I also cut out alcohol almost completely. I like drinking, but don’t need it and didn’t really want anything to stall my progress. I did attend a bachelor party for one of my best friends in the middle of the transformation, but Kevin and I planned for that and I stuck to spirits rather than beer. As the transformation continued, I had the occasional glass of wine or cocktail, but by then I knew how to account for it properly and not let it get out of hand where it ruins my diet for the day, or how my body’s feeling the next day.
Kevin really helped me with being consistent and patient, and taught me not to overreact to fluctuations in weight, but instead focus on the trends over time. He also taught me so much about proper form and how to really get the most out of each exercise we did. I no longer feel intimidated walking into a gym and I’m way more comfortable with barbell work than I had been before I started working with Kevin.
I travel a lot with work, and I had a trial in the middle of the transformation. Kevin worked with me to develop a program that I could use while I was away form Ultimate Performance’s facilities, but it was up to me to make sure I get the workouts in. What I realized is that even when we seem overwhelmed with work, there’s still time that we can carve out for the things we really care about. So I found a 24 hour gym, and most days I would wake up at 4am to make sure I got to the gym, got a workout in, and then had enough time to get into the office to start working on things for the trial before court started that day.
Over the course of five months, I dropped from 169 pounds to 149 pounds, losing 30 pounds of fat and gaining 10 pounds of muscle. I also had a DEXA scan done that showed I had reduced my body fat to 9.7%. I’ve never really struggled with self-esteem, but my body composition now definitely makes me feel more confident about my physical attributes. The biggest thing I gain was increased confidence in my ability to accomplish any goal I set for myself. I haven’t tracked health markers or done any blood work, so I have no clue how those may have changed during the transformation. But generally, I feel healthier with my lifestyle now. I’m eating better, sleeping better, working better. Working out is a huge stress reliever for me. So even as work stress has increased in recent weeks, keeping my workout schedule consistent has helped me adjust and cope with work in a much healthier way than in the past.
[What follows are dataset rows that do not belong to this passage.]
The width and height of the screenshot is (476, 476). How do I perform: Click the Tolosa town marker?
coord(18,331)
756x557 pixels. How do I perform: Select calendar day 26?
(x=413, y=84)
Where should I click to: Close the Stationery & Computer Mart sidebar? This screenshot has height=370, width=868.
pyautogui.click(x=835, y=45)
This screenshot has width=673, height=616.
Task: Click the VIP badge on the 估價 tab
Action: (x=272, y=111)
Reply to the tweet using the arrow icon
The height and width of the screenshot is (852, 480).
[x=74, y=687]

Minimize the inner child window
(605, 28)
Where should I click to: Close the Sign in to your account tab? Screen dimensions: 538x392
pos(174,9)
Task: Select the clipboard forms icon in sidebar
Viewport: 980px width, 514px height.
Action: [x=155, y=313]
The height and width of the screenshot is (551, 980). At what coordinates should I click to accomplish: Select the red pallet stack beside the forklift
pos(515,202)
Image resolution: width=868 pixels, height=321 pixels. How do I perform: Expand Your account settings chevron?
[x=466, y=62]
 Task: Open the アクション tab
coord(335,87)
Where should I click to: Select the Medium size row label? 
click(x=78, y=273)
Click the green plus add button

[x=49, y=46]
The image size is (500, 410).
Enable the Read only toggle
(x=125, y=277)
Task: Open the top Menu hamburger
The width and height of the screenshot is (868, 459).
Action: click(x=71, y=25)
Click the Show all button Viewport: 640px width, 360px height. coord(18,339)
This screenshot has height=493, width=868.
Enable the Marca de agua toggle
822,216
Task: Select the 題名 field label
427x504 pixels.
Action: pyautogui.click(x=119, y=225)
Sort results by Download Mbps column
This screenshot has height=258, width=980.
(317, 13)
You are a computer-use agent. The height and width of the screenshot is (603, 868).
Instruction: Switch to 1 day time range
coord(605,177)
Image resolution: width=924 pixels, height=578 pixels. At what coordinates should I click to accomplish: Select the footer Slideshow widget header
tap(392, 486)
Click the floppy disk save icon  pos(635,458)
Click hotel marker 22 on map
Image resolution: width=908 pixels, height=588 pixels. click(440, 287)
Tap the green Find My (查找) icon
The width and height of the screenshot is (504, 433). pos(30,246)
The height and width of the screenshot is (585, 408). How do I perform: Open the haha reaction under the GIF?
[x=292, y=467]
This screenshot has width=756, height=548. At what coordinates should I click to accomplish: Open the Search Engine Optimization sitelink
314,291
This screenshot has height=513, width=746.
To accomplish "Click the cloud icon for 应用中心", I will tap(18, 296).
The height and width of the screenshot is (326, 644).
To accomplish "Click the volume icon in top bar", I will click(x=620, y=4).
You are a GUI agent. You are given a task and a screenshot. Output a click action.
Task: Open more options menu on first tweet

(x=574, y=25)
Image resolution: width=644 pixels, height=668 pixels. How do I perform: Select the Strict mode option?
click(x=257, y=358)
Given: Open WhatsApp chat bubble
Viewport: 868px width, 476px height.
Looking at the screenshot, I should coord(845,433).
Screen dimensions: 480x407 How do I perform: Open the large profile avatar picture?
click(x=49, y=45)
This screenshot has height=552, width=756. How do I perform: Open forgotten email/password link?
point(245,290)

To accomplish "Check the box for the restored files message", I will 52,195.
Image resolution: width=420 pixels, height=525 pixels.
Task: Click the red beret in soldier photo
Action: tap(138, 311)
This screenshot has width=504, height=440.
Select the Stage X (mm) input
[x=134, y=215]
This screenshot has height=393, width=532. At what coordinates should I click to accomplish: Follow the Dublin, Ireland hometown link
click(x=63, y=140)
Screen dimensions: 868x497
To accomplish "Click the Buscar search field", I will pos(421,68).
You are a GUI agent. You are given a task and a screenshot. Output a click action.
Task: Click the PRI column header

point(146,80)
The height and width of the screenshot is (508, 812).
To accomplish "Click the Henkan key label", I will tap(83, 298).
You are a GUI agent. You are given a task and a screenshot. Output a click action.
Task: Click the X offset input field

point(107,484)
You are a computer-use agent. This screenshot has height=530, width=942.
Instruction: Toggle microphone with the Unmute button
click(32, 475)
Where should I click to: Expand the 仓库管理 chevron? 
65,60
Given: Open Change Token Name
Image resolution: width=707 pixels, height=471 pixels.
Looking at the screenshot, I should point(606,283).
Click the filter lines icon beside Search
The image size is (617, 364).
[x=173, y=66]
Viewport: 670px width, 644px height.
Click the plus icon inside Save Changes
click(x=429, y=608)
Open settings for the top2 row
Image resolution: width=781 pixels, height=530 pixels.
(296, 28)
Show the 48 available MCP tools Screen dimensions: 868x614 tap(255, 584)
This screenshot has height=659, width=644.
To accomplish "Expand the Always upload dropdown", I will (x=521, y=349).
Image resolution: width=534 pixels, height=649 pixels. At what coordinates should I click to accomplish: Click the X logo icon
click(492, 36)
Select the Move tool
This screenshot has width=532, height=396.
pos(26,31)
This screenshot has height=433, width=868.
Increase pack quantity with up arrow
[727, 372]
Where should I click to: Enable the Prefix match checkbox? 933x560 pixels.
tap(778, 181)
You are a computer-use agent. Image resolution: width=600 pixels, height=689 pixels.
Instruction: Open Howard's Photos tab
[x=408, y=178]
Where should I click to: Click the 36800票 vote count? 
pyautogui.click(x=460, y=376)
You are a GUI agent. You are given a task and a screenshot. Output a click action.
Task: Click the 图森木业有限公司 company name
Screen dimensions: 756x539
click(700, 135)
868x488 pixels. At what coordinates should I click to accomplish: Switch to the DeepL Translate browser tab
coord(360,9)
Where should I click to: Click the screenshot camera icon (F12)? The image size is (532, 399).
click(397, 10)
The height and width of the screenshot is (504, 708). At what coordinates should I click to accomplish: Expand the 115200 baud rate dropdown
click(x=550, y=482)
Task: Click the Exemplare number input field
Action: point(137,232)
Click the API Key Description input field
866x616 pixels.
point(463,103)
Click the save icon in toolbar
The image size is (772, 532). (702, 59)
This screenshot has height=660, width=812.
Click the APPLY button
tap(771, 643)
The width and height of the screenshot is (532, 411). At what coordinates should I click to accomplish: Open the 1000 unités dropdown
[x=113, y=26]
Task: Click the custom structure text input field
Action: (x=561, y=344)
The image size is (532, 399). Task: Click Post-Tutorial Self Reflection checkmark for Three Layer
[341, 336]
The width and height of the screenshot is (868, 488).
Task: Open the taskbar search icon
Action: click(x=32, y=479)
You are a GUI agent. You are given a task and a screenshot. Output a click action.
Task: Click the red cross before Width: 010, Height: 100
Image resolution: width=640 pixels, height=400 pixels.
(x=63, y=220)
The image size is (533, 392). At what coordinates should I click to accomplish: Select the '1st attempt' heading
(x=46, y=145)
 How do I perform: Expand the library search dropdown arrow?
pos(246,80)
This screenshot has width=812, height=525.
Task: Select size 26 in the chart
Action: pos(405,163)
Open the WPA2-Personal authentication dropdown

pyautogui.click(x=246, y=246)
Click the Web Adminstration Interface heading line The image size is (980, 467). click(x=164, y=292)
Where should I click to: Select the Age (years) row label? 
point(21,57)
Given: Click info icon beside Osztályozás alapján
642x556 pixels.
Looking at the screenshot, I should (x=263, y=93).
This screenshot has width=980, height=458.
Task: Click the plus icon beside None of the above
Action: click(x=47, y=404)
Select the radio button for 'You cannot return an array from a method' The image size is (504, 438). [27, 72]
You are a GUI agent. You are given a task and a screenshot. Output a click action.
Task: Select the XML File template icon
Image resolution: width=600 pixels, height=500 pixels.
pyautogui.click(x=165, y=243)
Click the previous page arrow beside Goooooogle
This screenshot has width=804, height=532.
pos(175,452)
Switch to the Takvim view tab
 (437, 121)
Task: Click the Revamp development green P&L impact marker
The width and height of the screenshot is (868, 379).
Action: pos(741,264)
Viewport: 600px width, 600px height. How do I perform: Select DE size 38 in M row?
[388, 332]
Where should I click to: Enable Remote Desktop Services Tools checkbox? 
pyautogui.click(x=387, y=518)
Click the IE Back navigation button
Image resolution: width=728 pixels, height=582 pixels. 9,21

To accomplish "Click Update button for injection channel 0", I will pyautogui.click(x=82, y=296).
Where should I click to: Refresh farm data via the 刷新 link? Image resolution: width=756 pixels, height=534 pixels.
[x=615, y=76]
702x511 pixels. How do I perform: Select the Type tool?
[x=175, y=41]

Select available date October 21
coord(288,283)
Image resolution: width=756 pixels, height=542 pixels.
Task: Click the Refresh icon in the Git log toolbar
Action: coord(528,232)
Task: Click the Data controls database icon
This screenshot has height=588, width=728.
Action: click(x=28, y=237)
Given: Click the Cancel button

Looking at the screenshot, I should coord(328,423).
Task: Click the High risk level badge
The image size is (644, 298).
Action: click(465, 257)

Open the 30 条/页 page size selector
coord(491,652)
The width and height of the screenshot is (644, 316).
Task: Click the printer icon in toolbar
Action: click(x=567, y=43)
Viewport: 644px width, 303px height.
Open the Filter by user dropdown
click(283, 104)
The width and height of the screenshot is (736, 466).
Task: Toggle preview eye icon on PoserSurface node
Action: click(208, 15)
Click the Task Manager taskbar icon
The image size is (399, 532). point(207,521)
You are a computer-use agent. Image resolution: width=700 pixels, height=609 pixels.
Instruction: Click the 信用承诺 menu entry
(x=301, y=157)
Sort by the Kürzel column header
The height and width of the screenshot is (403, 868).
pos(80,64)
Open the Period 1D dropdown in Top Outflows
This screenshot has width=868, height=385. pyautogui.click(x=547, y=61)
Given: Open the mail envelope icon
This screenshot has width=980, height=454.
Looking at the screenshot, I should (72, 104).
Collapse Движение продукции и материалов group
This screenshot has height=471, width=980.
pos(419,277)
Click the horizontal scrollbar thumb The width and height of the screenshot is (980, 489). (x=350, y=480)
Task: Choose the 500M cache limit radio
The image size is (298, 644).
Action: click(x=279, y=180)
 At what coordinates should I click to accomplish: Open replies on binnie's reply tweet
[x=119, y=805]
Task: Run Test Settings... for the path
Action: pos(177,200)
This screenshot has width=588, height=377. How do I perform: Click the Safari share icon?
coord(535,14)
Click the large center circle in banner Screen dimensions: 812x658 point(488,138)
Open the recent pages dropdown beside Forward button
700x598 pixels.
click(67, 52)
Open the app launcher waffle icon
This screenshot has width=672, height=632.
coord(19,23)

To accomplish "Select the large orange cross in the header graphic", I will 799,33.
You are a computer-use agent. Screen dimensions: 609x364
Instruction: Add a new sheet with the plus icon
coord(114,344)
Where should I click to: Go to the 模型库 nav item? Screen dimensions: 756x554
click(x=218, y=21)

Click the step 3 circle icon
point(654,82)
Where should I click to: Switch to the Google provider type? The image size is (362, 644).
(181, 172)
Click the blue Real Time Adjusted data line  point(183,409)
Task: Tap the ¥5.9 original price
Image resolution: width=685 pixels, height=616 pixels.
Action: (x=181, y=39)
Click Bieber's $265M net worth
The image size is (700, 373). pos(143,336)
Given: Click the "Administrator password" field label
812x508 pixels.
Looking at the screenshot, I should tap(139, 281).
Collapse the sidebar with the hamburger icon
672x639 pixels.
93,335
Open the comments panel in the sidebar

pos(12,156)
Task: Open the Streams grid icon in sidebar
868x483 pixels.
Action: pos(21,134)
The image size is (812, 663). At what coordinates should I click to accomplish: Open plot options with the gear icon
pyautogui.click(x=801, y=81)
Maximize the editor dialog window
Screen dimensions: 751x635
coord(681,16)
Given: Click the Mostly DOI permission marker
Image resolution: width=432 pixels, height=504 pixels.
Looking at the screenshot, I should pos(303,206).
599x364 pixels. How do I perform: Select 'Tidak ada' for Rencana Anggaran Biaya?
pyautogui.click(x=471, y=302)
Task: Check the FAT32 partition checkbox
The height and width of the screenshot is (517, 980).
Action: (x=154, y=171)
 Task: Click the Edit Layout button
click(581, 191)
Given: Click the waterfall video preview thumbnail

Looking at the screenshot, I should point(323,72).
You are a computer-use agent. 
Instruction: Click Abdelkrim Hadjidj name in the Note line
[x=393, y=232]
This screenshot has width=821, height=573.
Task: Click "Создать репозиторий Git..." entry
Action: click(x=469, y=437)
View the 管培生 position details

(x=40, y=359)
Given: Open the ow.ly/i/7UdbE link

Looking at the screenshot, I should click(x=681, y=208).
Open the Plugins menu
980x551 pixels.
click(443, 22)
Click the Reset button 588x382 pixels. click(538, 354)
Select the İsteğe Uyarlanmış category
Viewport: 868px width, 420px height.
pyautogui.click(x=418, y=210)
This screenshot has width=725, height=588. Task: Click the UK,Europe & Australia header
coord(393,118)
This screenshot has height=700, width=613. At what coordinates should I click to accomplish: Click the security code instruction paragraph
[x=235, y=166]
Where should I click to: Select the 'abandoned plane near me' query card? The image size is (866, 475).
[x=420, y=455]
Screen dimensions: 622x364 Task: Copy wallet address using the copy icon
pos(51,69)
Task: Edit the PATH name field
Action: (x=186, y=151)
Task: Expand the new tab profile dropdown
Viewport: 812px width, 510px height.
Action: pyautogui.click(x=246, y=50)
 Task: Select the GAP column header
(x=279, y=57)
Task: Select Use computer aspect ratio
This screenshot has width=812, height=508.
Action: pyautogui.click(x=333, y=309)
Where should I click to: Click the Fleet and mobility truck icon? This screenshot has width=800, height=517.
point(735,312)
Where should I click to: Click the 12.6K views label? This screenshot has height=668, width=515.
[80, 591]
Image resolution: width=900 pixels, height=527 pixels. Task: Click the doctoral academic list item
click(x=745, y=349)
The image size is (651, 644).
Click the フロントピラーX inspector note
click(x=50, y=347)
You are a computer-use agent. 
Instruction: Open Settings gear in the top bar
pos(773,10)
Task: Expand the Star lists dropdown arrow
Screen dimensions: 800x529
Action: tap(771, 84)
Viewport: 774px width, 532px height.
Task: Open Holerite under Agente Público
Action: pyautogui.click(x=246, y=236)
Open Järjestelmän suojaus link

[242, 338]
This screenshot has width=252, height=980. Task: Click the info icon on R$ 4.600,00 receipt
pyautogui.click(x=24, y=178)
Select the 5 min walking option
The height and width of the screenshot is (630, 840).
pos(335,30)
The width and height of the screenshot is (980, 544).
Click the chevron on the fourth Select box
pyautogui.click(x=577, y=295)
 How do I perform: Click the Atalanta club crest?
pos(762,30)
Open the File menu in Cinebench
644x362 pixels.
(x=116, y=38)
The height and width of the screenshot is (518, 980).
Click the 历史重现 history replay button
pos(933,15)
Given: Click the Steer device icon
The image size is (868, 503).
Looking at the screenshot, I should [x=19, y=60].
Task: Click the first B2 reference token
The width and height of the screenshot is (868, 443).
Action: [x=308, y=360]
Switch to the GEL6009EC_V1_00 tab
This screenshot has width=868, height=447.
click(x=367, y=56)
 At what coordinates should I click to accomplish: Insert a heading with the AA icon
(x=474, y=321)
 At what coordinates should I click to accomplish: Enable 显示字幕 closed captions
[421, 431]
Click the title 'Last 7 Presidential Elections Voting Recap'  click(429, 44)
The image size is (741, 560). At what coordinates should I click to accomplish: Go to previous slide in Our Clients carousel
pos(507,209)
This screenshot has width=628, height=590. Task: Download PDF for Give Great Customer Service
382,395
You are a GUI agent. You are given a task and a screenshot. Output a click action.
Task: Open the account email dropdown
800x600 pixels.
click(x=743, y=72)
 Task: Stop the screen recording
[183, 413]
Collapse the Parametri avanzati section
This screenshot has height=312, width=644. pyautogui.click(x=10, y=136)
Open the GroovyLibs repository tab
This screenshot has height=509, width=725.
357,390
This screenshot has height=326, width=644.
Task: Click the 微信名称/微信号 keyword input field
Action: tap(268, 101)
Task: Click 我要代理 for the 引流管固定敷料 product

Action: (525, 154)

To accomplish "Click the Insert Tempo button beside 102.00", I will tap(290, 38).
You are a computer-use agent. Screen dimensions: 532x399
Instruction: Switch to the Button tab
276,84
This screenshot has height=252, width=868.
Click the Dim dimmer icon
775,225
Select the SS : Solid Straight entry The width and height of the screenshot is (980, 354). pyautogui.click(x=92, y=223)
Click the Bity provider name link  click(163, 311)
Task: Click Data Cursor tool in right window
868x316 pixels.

The next goal for me is to run the L.A. marathon in March. I started training for that toward the end of my transformation and I’m looking forward to pushing my body in another way. I’ll say I’ve noticed that all of the strength training that I’ve been doing has had an incredibly positive impact on my running. I’m recovering quicker and not dealing with as many lingering injuries/ailments. Hopefully that good fortune continues.
If you want to improve your own fitness but don’t know where to start, my advice would be to not be afraid to ask for help. Just try to educate yourself on what you need to do to accomplish your goals. There are a lot of fitness snake oil salesmen out there, but you can find videos of proper form or different exercises for free on YouTube. The biggest thing isn’t about knowing where to start, but just starting in any way at all. As has been said by many so many times, nothing changes if nothing changes.